Book review: The Mind of the Maker by Dorothy L Sayers

The Mind of the Maker
The Mind of the Maker

A while back, when taking a theology MA, a group of we students were put together in a group and left, by our tutor, with the instruction to talk about the Trinity. Now, this wasn’t one of those assemblages where fear of talking leads to agonised glances around to see if someone else will be brave enough to start things rolling – no, we were a voluble group, with most of us (not least me) quite convinced that what we had to say was quite as valuable as our tutor (so what if he had about four different degrees, various masters and enough doctorates to start a small clinic; we knew what we thought and we were damned if we weren’t going to tell everyone else too. Writing this, a number of years later, I wonder if that might be a clue as to why he shoved us all off into small groups to talk among ourselves.) So, there we were, dispatched to talk on the Trinity and, for the one and only occasion during the MA, I saw the flickering glances, the sidelong looks, the panicked, ‘Oh, God, I’ll have to say something if no one else will,’ glaze in people’s eyes. In the end, if memory serves, I plunged first into the pool of silence: ‘Look, do any of us understand what the Trinity is?’

Yes, that is what the Trinity will do to a group of even reasonably well read and devout Christians. Possibly the most fundamental doctrine of Christianity, and we are plunged into stuttering silence. It really isn’t good enough and, to judge by the acerbic tone of her introduction, Dorothy L Sayers shares the latter judgement and wrote The Mind of the Maker to challenge the first.  In fact, having finished it, I really wish I’d had the book to hand when we all sat around, tongues tied, trying to define what we’d all, apparently, written off at some level as the undefinable.

Now, of course, in one sense that is right: God is not definable, He can be no more (in fact, rather less) pinned down in words than can, say, the colour red. But, as with colour, we can use language analogically of God; He can be approached through metaphor. And here Sayers makes a crucial point, and one that immediately spoke to me: God is, both in his being and in terms of the language we use of him, far more the God of artists, of composers and painters and writers, than he is the God of philosophers and, dare I say, theologians. Of course, I should have known this all along. After all, God, the God of testaments Old and New, is a storyteller, weaving tales from history and then, in the most daring (and difficult to pull off; just ask Stephen King with respect to his Dark Tower cycle) stroke of all, God put Himself, as character into the story He was telling and, as a player on the stage, we know that God not only loves stories, He tells them: parables, phrases so vivid with meaning they have shook loose from history to enter the every day.

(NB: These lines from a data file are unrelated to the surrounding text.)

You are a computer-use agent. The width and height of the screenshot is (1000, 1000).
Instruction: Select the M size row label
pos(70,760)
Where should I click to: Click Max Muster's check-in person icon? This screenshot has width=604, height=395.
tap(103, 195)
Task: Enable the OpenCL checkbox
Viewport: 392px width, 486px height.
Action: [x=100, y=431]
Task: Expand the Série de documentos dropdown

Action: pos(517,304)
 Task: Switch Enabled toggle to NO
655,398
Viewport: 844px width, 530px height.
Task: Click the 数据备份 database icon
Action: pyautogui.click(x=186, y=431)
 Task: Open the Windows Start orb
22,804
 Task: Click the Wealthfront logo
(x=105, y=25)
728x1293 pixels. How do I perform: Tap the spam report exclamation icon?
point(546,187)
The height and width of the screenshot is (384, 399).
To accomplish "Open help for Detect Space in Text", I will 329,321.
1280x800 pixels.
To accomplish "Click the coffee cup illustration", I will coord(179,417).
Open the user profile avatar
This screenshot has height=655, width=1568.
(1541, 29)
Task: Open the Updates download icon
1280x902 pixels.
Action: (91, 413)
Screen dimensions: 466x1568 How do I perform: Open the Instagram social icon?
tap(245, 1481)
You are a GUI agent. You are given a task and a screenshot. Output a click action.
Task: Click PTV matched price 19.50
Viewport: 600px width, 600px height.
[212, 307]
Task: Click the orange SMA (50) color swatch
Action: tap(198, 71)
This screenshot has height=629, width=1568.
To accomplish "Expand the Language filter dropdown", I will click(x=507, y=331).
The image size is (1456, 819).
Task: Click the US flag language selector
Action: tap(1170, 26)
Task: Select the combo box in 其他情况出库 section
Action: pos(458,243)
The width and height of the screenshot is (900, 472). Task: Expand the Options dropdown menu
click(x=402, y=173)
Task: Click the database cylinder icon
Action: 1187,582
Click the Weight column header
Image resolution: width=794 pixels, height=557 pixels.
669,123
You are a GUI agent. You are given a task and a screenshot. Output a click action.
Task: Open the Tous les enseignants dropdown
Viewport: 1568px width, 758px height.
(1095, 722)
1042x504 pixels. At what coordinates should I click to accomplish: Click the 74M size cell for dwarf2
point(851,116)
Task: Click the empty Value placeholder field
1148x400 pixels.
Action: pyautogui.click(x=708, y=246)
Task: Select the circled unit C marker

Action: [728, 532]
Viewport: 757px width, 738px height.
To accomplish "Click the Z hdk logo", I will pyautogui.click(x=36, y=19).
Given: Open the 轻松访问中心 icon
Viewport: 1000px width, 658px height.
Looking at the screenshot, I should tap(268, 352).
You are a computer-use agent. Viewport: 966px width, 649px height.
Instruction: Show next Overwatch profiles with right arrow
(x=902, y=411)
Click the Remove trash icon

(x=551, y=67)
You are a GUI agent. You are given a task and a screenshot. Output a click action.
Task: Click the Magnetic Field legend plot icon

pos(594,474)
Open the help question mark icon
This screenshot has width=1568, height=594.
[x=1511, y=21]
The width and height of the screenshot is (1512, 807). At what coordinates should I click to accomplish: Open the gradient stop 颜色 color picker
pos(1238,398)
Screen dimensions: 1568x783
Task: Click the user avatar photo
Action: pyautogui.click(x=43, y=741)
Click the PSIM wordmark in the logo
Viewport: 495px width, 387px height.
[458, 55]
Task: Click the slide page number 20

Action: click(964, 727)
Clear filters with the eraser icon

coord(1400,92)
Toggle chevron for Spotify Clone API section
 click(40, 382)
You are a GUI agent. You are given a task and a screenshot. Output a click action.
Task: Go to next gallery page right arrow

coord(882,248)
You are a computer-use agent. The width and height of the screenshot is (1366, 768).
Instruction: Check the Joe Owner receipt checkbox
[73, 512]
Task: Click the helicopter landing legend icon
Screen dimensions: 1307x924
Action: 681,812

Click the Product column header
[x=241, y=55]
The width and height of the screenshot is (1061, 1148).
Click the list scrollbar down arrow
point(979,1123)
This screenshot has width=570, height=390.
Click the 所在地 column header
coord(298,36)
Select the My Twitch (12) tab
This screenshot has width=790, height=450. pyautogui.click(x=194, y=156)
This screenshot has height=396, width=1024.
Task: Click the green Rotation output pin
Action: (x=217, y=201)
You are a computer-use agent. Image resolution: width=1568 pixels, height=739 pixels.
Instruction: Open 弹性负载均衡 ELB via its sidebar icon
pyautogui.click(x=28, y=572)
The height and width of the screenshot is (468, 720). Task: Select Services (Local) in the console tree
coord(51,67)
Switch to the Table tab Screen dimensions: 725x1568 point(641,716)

Let me quote Sayers at a little length (the quote from a play she wrote, The Zeal of Thy House, and sums up what she expands upon in The Mind of the Maker):

For every work (or act) of creation is threefold, an earthly trinity to match the heavenly.

First, [not in time but merely in order of enumeration] there is the Creative Idea, passionless, timeless, beholding the whole work complete at once, the end in the beginning: and this is the image of the Father.

Second, there is the Creative Energy [or Activity] begotten of that idea, working in time from the beginning to the end, with sweat and passion, being incarnate in the bonds of matter: and this is the image of the Word.

Third, there is the Creative Power, the meaning of the work and its response in the lively soul: and this is the image of the indwelling Spirit.

And these three are one, each equally in itself the whole work, whereof none can exist without other: and this is the image of the Trinity.

Now, as a writer, I can understand this. Sayers argues that this creative process, discernible in the Trinity, is also the template by which human creation works, a shadow of our maker, and in this she is supported by Tolkien, who in his great creation myth in The Silmarillion sees Men, and Elves, very much as sub-creators, most like God when we make, as He makes and, ultimately, when the world is refashioned and made right, Tolkien’s vision stretches even to a final great music of Creation, when Men and Elves join their voices to the music of Creation and, hearing what they fashion and hearing that it is good, God gives life to their fashionings, that they be real, as His own makings are.

I’ve gone on about this for a bit, but this really is a book worth reading, pondering on, and then reading again. Although I got it from the library, I will buy it: this is a keeper.